Ia menegaskan bahwa kebijakan tersebut disusun untuk menjaga keberlangsungan usaha para pelaku UMKM sekaligus memastikan transisi kebijakan subsidi berjalan secara terukur.
Selain subsidi bunga, pemerintah juga menyiapkan relaksasi bagi debitur KUR existing, khususnya bagi usaha yang terdampak berat dan tidak dapat dilanjutkan kembali.
“Di fase kedua, relaksasi kewajiban debitur kur existing yaitu terkait dengan debitur yang usahanya sama sekali tidak dapat dilanjutkan tentunya ada periode relaksasi dan juga potensi penghabusan,” lanjut dia.
Sementara bagi debitur yang masih dapat melanjutkan usahanya, pemerintah memberikan fleksibilitas dalam skema pembiayaan.
“Kemudian di luar debitur tersebut, relaksasinya adalah perpanjangan tenor atau bisa juga penambahan daripada kredit atau suplesi,” katanya.

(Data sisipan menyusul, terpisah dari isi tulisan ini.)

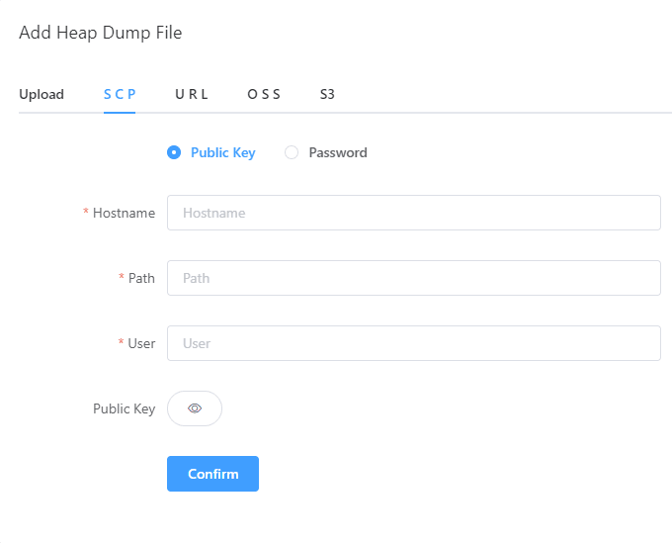The width and height of the screenshot is (672, 543).
Task: Switch to the Upload tab
Action: tap(42, 94)

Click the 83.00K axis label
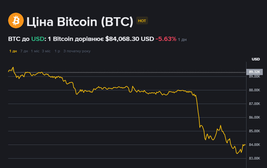254,158
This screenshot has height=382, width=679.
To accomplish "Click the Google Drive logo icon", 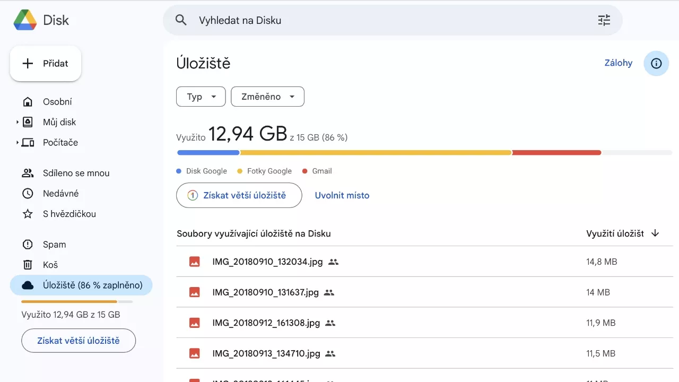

Penyesuaian Alokasi Anggaran
Dalam kesempatan yang sama, Wakil Menteri Keuangan, Suahasil Nazara, menyatakan bahwa perubahan kebijakan subsidi bunga KUR ini akan diikuti dengan penyesuaian alokasi anggaran subsidi sesuai dengan keputusan Komite Kebijakan KUR.
“Yang kedua adalah yang terkait dengan KUR yang tadi tentu dengan ada perubahan kebijakan dari Komite Kebijakan KUR nanti alokasi subsidi bunganya akan mengikuti,” ujarnya.

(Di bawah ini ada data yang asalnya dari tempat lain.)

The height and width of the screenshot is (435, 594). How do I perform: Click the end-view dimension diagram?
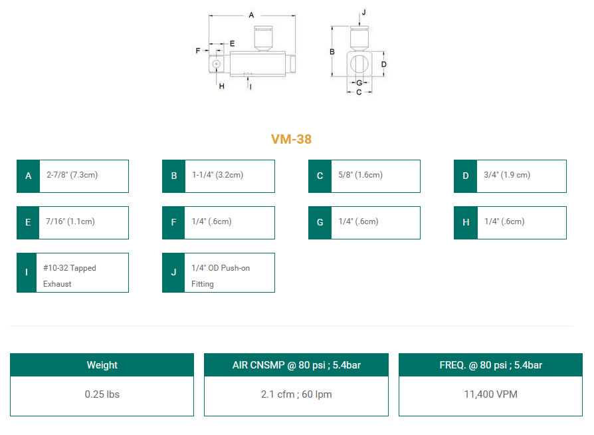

Ia menambahkan bahwa mekanisme penganggaran subsidi bunga KUR tetap berada di bawah koordinasi Kementerian UMKM sebagai Kuasa Pengguna Anggaran (KPA).
“Jadi nanti di tempatnya Pak Prima di perbendaran akan merespons sesuai dengan hitungan yang dari Kementerian UMKM nanti tetap sebagai KPA-nya di Kementerian UMKM,” ungkap Suahasil.
Pemerintah berharap kebijakan subsidi bunga KUR bertahap ini dapat memberikan kepastian bagi pelaku UMKM, menjaga keberlanjutan pembiayaan, serta mengurangi risiko fiskal dalam jangka menengah seiring kembalinya suku bunga ke level normal.